Rows of pointing data:
## BEGIN

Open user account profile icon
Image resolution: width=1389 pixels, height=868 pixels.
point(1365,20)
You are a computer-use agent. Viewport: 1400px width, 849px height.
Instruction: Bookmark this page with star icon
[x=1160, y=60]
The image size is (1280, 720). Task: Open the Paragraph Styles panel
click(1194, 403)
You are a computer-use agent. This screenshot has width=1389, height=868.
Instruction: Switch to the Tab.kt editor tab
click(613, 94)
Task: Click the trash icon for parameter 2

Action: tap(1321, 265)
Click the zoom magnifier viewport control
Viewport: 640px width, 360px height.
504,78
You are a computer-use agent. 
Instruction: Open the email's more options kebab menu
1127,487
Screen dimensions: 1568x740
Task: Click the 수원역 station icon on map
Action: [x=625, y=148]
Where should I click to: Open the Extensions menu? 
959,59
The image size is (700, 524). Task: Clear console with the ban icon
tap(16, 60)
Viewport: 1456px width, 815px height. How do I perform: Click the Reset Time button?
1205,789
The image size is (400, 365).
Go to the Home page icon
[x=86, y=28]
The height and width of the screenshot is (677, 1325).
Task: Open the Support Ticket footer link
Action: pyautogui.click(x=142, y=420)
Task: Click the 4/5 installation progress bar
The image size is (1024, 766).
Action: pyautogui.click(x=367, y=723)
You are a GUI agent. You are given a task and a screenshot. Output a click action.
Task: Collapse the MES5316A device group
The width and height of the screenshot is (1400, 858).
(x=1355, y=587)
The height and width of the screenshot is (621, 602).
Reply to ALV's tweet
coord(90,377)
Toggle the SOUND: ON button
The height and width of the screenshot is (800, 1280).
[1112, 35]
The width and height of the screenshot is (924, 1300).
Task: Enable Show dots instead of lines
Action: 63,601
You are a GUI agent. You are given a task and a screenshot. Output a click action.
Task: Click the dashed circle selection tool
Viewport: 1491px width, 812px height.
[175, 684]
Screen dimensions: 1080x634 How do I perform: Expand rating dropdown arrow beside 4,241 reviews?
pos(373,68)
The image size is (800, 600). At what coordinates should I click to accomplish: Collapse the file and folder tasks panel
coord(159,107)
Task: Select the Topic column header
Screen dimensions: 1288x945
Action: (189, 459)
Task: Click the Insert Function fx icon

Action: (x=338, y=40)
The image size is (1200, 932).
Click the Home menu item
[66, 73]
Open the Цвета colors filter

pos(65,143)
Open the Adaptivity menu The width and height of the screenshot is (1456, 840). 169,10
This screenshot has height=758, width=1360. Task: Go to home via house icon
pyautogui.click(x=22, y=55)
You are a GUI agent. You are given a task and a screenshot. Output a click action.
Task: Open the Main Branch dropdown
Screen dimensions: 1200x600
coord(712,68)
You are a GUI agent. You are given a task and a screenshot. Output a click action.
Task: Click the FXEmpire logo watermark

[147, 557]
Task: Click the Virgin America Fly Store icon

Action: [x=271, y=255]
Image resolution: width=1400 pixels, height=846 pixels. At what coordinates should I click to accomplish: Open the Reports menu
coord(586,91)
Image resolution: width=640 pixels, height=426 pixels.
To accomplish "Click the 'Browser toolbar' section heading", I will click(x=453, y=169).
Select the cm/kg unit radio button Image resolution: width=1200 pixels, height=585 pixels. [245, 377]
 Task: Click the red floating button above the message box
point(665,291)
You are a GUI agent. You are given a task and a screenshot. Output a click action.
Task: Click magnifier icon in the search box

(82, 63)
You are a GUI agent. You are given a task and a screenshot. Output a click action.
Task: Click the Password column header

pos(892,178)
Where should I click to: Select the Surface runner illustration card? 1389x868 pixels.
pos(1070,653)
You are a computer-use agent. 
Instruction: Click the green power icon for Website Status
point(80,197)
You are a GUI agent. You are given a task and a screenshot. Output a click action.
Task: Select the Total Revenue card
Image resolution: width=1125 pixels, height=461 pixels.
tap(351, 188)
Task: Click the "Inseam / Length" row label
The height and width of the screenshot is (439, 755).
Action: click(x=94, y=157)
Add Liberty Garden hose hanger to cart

## END

### Exercise task
Can you rewrite the listing above with every "computer-use agent" changed to "desktop automation agent" and everything else left as it is?

### Exercise response
Open user account profile icon
Image resolution: width=1389 pixels, height=868 pixels.
point(1365,20)
You are a desktop automation agent. Viewport: 1400px width, 849px height.
Instruction: Bookmark this page with star icon
[x=1160, y=60]
The image size is (1280, 720). Task: Open the Paragraph Styles panel
click(1194, 403)
You are a desktop automation agent. This screenshot has width=1389, height=868.
Instruction: Switch to the Tab.kt editor tab
click(613, 94)
Task: Click the trash icon for parameter 2

Action: tap(1321, 265)
Click the zoom magnifier viewport control
Viewport: 640px width, 360px height.
504,78
You are a desktop automation agent. 
Instruction: Open the email's more options kebab menu
1127,487
Screen dimensions: 1568x740
Task: Click the 수원역 station icon on map
Action: [x=625, y=148]
Where should I click to: Open the Extensions menu? 
959,59
The image size is (700, 524). Task: Clear console with the ban icon
tap(16, 60)
Viewport: 1456px width, 815px height. How do I perform: Click the Reset Time button?
1205,789
The image size is (400, 365).
Go to the Home page icon
[x=86, y=28]
The height and width of the screenshot is (677, 1325).
Task: Open the Support Ticket footer link
Action: pyautogui.click(x=142, y=420)
Task: Click the 4/5 installation progress bar
The image size is (1024, 766).
Action: pyautogui.click(x=367, y=723)
You are a GUI agent. You are given a task and a screenshot. Output a click action.
Task: Collapse the MES5316A device group
The width and height of the screenshot is (1400, 858).
(x=1355, y=587)
The height and width of the screenshot is (621, 602).
Reply to ALV's tweet
coord(90,377)
Toggle the SOUND: ON button
The height and width of the screenshot is (800, 1280).
[1112, 35]
The width and height of the screenshot is (924, 1300).
Task: Enable Show dots instead of lines
Action: 63,601
You are a GUI agent. You are given a task and a screenshot. Output a click action.
Task: Click the dashed circle selection tool
Viewport: 1491px width, 812px height.
[175, 684]
Screen dimensions: 1080x634 How do I perform: Expand rating dropdown arrow beside 4,241 reviews?
pos(373,68)
The image size is (800, 600). At what coordinates should I click to accomplish: Collapse the file and folder tasks panel
coord(159,107)
Task: Select the Topic column header
Screen dimensions: 1288x945
Action: (189, 459)
Task: Click the Insert Function fx icon

Action: (x=338, y=40)
The image size is (1200, 932).
Click the Home menu item
[66, 73]
Open the Цвета colors filter

pos(65,143)
Open the Adaptivity menu The width and height of the screenshot is (1456, 840). 169,10
This screenshot has height=758, width=1360. Task: Go to home via house icon
pyautogui.click(x=22, y=55)
You are a GUI agent. You are given a task and a screenshot. Output a click action.
Task: Open the Main Branch dropdown
Screen dimensions: 1200x600
coord(712,68)
You are a GUI agent. You are given a task and a screenshot. Output a click action.
Task: Click the FXEmpire logo watermark

[147, 557]
Task: Click the Virgin America Fly Store icon

Action: [x=271, y=255]
Image resolution: width=1400 pixels, height=846 pixels. At what coordinates should I click to accomplish: Open the Reports menu
coord(586,91)
Image resolution: width=640 pixels, height=426 pixels.
To accomplish "Click the 'Browser toolbar' section heading", I will click(x=453, y=169).
Select the cm/kg unit radio button Image resolution: width=1200 pixels, height=585 pixels. [245, 377]
 Task: Click the red floating button above the message box
point(665,291)
You are a GUI agent. You are given a task and a screenshot. Output a click action.
Task: Click magnifier icon in the search box

(82, 63)
You are a GUI agent. You are given a task and a screenshot. Output a click action.
Task: Click the Password column header

pos(892,178)
Where should I click to: Select the Surface runner illustration card? 1389x868 pixels.
pos(1070,653)
You are a desktop automation agent. 
Instruction: Click the green power icon for Website Status
point(80,197)
You are a GUI agent. You are given a task and a screenshot. Output a click action.
Task: Select the Total Revenue card
Image resolution: width=1125 pixels, height=461 pixels.
tap(351, 188)
Task: Click the "Inseam / Length" row label
The height and width of the screenshot is (439, 755).
Action: click(x=94, y=157)
Add Liberty Garden hose hanger to cart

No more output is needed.